While the individual promises are important, they are not my focal point this morning. This morning, my attention was arrested by the idea that both of these men were in covenants with God; had made an agreement with God; had received God’s promise and accepted it not as a thing future but as a fait accompli. Matthew name-dropping these two individuals in the very first phrase he pens serves as a reminder that God makes promises and that those who have been called righteous and friend of God and man after God’s own heart receive those promises as already fulfilled, not as something yet future.
Matthew will spend the rest of his gospel proving that Jesus is the fulfillment of promise; the Messiah. Matthew quotes promise after promise; prophecy after prophecy and shows how Jesus fulfilled each of them. That is what this gospel sets out to prove.
While Matthew being preoccupied with Jesus as the fulfillment of promise and prophecy is a valid note on which to begin reading through the gospel he wrote, that does not answer for how it applies to me today. Except that it kind of does. Matthew began his account of Who God is and how God fulfilled His promises with a reminder that God always has made and kept promises. That, in fact, is the beginning of the NT (New Testament): God fulfills promises. Do I believe that? I do not need to merely mentally assent to the veracity of the claim. Agreeing that it is true is not quite the same as belief. That is more confession than faith. Do I trust God to make good on His promises? In point of fact, I should behave as if He already has.

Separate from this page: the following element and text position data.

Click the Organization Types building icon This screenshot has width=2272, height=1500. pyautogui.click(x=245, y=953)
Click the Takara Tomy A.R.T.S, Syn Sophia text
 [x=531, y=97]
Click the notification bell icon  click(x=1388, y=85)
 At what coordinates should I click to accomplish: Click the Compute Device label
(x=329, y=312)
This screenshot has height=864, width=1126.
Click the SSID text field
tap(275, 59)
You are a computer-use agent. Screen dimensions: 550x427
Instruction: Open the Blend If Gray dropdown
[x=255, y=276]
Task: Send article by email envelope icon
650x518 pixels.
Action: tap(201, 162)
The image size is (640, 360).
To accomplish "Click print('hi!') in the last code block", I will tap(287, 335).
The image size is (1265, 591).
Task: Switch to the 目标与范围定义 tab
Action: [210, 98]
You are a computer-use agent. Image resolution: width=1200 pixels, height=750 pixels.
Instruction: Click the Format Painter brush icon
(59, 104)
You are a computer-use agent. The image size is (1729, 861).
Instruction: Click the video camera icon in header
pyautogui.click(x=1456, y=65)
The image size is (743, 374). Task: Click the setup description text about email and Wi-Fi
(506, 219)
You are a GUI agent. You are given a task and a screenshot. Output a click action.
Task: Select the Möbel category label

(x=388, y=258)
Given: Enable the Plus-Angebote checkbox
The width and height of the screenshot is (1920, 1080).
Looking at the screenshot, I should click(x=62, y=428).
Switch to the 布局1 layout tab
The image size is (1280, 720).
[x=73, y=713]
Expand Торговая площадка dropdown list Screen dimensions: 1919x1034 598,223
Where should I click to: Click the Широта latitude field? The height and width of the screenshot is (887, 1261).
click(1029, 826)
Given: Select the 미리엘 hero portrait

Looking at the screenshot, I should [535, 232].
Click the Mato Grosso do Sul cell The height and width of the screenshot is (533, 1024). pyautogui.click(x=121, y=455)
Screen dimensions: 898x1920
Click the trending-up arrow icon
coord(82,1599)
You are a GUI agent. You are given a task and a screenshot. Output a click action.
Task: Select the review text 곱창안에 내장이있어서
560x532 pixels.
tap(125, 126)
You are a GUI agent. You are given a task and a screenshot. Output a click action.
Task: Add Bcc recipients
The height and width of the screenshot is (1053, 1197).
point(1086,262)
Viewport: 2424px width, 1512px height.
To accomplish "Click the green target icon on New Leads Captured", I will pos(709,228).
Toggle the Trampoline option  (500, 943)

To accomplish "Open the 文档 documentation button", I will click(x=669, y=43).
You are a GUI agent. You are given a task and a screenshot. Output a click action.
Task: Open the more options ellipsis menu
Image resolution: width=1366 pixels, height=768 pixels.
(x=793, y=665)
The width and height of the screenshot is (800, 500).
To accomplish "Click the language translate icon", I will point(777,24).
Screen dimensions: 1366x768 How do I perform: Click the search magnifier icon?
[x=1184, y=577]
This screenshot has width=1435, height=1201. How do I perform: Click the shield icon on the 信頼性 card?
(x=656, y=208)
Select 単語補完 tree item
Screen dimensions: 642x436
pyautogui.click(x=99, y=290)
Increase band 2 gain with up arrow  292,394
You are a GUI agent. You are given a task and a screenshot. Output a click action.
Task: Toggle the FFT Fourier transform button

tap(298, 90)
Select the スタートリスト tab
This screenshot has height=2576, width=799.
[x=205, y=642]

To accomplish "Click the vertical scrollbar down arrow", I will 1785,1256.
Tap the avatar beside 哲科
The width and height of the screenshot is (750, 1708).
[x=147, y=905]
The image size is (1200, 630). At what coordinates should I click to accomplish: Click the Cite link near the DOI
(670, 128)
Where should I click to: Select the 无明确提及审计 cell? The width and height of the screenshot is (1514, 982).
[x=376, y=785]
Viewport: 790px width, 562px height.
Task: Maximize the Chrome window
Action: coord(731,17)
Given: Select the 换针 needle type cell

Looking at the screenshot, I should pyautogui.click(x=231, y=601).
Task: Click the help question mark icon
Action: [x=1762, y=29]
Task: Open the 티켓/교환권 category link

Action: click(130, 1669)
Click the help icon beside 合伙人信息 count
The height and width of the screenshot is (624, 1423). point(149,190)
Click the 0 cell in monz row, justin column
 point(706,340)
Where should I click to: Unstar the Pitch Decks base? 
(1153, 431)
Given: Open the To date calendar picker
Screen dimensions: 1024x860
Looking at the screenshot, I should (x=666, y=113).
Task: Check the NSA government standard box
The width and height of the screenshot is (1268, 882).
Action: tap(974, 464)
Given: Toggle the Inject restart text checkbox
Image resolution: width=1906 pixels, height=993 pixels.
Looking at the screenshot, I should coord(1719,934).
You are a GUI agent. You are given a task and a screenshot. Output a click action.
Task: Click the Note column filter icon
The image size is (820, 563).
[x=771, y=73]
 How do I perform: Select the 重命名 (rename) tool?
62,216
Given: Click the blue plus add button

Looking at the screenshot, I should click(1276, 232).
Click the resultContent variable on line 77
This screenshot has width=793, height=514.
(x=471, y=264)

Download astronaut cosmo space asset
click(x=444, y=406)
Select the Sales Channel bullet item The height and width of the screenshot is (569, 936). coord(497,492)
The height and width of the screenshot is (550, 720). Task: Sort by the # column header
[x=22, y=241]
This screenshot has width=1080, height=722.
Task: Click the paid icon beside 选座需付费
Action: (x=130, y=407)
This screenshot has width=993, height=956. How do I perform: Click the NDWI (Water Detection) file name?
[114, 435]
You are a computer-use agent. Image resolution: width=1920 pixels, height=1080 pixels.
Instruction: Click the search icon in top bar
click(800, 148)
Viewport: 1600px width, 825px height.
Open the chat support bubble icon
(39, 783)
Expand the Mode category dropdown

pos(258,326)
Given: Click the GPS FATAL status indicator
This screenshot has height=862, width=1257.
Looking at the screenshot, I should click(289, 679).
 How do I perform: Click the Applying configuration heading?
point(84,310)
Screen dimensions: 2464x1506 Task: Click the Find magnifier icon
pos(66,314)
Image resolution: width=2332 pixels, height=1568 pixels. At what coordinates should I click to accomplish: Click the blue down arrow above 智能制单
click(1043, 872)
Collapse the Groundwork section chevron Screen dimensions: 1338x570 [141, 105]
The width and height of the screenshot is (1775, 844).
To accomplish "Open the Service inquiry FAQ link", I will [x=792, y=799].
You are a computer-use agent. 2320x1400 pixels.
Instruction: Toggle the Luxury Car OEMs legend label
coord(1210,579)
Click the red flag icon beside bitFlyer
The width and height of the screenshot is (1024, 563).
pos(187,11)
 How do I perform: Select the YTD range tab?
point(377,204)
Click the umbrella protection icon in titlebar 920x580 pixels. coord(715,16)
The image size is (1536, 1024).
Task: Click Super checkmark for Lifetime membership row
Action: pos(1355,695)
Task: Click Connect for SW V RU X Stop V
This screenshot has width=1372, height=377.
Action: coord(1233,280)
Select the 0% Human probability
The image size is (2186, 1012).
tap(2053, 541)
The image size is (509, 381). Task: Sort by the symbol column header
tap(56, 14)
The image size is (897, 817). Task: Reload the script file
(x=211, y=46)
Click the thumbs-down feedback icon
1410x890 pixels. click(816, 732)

Matthew begins his journey as a tax collector, though his nickname, Levi, seems to hint that he might have been born into a family that would have allowed him to become part of the temple service. He began his walk with Christ in a place where it is unlikely that he trusted God to make good on His promises. Matthew came to trust that God would follow-through. Wherever I find myself this morning; however little or much I trust that God can and will and even desires to make good His promises, God can start there and move me forward to a place where I trust.
I do not trust easily and I do not trust often. I have received enough evidence; enough confirmation that trust is too often unwarranted. But God (my favorite phrase in scripture) is absolutely trustworthy (worth my trust). Trust is, to me, a costly thing. If I do not see a return on the trust I invest, I do not invest more. I want to see an ROIT; a return on invested trust. How much trust have I invested in God? However much it is, I think it is not enough. The potential ROIT is immense, but return requires investment. It is well past time I became more invested in God.